中でも伝統に学ぶ姿勢を望む声や、設計法の開発に時間をかけた上で、柔軟な運用を望む声が多く、期待するよりも懸念する声が多いようです。

1. 伝統木造は新しい視点で位置づけるべき

①広く国民に問うべき構法である。

②歴史文化および気候風土、地域性を大切にするべきだ。

②伝統木造は、決して特別なものではないと教えるべきだ。

・先人の教えに学ぶことが大切。
・特別な建物ではなく普通の家として建てられてきたのだから、普通に建てられるようにして欲しい。

2. 伝統木造は環境に適合した家として位置づけられるべきである

①地球温暖化に対して負荷をかけない家づくりである。

ごみ問題が少ない、経年変化を楽しめる、室内の空気間が違うなど、伝統木造には優れた点が多い。

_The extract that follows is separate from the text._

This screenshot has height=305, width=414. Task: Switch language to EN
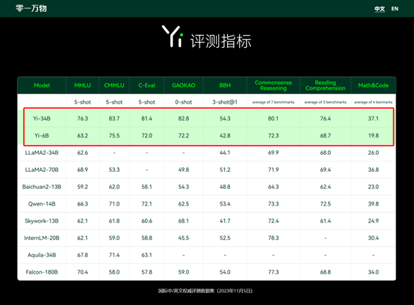(395, 9)

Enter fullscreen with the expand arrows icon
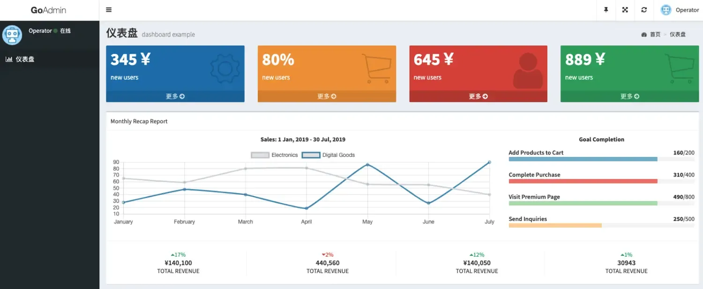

②伝統木造で公共の建物を建てることが、教育につながる。

・伝統木造のよさを教育の現場で教えることができる。
・優秀な学生がハコモノ超高層の建物に興味が行くという気風から変えるべき。

3. 伝統構法の検証には時間をかけて欲しい

①簡単に検証できるとは思えない。

・現在の検証期間3年は短すぎる。
・検証する側の人選が良くない。

②設計法開発後は柔軟な運用などの対応を求める。

③検証や設計法開発後も継続的研究や更新を望む。

④能力のある人を認めるという仕組みも必要。

・マイスター制度の導入。

4. 設計法開発に対する懸念

①力を流す構法と設計方法であって欲しい。

・木は柔らかくしなやかに変形を許容するのだから、木の特性でもある靭性を考慮して欲しい。

②限界耐力計算法の運用をスムーズにして欲しい。

・そのためには、ピュアチェックからはずすことを望む。

③石場立てを検証すべき。

・大地震が起こった時に足元を止めないほうがいいのか?
・歴史的に見た石場建ての実態も調査すべき。
・古民家の修理報告書などの文献調査が必要と考える。

④規定のつくり方や運用には注意すべき。

・ガチガチの構造と規定では性能を生かせない。
・設計法の認める範疇が狭いのでは困る。
・複雑な計算方法も困る。簡易な設計法を望む。

1600年以上の歴史を持つ伝統構法。そう簡単に検証できるとは思えません。じっくりと時間をかけて、まさに日本の伝統として位置づけて欲しいと思います。